Im what decision did the federal government make such a declaration? Seems to me they have tip-toed around the issue.
Blackmun, in Roe v. Wade:
“The appellee and certain amici argue that the fetus is a “person” within the language and meaning of the Fourteenth Amendment.
“The Constitution does not define “person” in so many words. Section 1 of the Fourteenth Amendment contains three references to “person.” The first, in defining “citizens,” speaks of “persons born or naturalized in the United States.” The word also appears both in the Due Process Clause and in the Equal Protection Clause. But in nearly all these instances, the use of the word is such that it has application only postnatally.
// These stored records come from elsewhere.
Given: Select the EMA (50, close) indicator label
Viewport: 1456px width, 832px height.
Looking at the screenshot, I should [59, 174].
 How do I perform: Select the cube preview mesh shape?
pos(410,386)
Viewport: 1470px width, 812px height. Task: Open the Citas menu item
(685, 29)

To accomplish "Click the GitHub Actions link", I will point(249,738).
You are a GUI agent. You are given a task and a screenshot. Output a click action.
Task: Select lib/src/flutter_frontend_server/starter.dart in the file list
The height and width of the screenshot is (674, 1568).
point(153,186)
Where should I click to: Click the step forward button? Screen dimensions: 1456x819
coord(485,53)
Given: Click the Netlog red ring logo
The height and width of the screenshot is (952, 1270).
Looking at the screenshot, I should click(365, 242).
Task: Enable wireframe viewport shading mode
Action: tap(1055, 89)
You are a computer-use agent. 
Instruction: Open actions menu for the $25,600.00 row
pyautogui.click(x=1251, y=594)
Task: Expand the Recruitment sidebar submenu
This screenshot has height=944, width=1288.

None indicates, with any assurance, that it has any possible pre-natal application.
“All this, together with our observation, supra, that throughout the major portion of the l9th century prevailing legal abortion practices were far freer than they are today, persuades us that the word “person,” as used in the Fourteenth Amendment, does not include the unborn. This is in accord with the results reached in those few cases where the issue has been squarely presented. McGarvey v. Magee-Womens Hospital, 340 F. Supp. 751 (WD Pa. 1972); Byrn v. New York City Health & Hospitals Corp., 286 N. E. 2d 887 (1972); Abele v. Markle, 351 F. Supp. 224 (Conn. 1972), Montana v. Kennedy, 366 U. S. 308 (1961); Keeler v. Superior Court, 470 P. 2d 617 (1970); State v. Dickinson, 28 Ohio St. 2d 65, 275 N. E. 2d 599 (1971).
Indeed, our decision in United States v. Vuitch, 402 U. S. 62 (1971), inferentially is to the same effect, for we there would not have indulged in statutory interpretation favorable to abortion in specified circumstances if the necessary consequence was the termination of life entitled to Fourteenth Amendment protection.